目前来看,新冠病毒变异的速度并不快,也没有很重大的突变,被再次感染的可能性很小。
前面所说的三个可能的复阳原因中,韩国首尔国立大学医院传染病科主任、医学教授Oh Myoung-don认为, “核酸检测”的可能性最大。“死”病毒可能需要几个月的时间才能被身体彻底清除,而核酸检测并不能区分开“活”或“死”病毒,因此很大可能这些复阳患者的核酸阳性结果只是检测到了这些死病毒的RNA,而不是病毒被二次激活。

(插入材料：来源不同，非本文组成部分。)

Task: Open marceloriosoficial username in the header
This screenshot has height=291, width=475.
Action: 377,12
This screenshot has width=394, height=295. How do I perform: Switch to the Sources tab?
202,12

而这些患者在康复后很短时间内被再次测出核酸阳性,二次感染的可能性也很低。
但确切的原因还需要进一步的研究。
要知道这些患者复阳到底是因为“潜伏的病毒被激活”还是“二次感染”,其实有一个简单的方法:对同一个病人复阳前后取到的病毒样本进行测序分析。
上一篇日记里(参见《117疫情观察:详解病毒基因序列追踪流调大法 | 史隽·Ⅶ》)讲过,新冠病毒平均每个月突变两次。对最初感染时和复阳以后的得到的病毒样本都进行测序,就可以比较前后两者的基因序列。

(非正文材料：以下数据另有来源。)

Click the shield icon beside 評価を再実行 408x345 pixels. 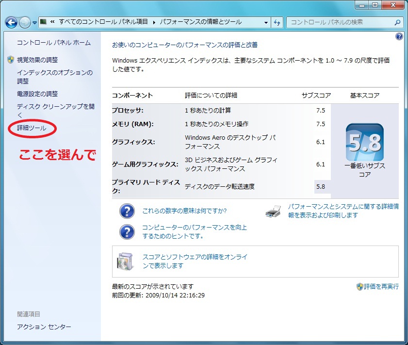359,287
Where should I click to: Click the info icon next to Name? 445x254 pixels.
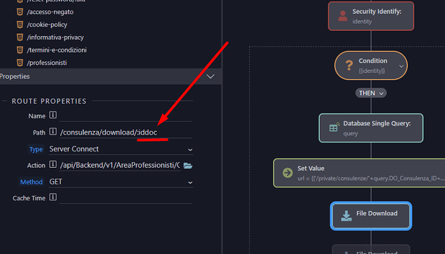[53, 115]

如果是潜伏的病毒被激活,很大可能两个样本的病毒基因序列是一样的,因为病毒在潜伏的时候没有大规模复制,也就没有机会引入突变 (突变大多是在复制过程中出错引入的)。当然不能排除很小的几率,同一个病人的病毒在潜伏前后的复制过程发生突变,但这种例子应该不会很多,而且第二个的序列一定是在第一个序列的基础上增加了突变 (个人觉得顶多1个突变)。
如果是二次感染,很大可能两个样本的病毒基因序列是不一样的,甚至可能会是不同的病毒族谱。通过测很多复阳病人,就可以大致算出哪种可能性较大。

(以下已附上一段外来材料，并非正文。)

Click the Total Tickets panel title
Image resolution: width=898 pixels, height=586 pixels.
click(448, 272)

新冠病毒实在是太新了,很多问题的答案目前还是未知,需要进一步的科学研究来阐明。
和新冠病毒交手的第一回合,人类被迫居家。希望这下一个回合,人类能把病毒打回老家。
参考文献
[1] https://www.scmp.com/news/china/society/article/3076989/coronavirus-10pc-recovered-patients-test-positive-later-say .
[2] https://nypost.com/2020/04/19/179-recovered-south-korean-coronavirus-patients-tested-positive-again/ .
[3] https://nypost.com/2020/04/30/dead-coronavirus-particles-may-cause-positive-test-results/ .
[4] R. Wölfel et al., Virological assessment of hospitalized patients with COVID-2019. Nature, (2020).
[5] V. M. Corman et al., Detection of 2019 novel coronavirus (2019-nCoV) by real-time RT-PCR. Euro Surveill 25, 2000045 (2020).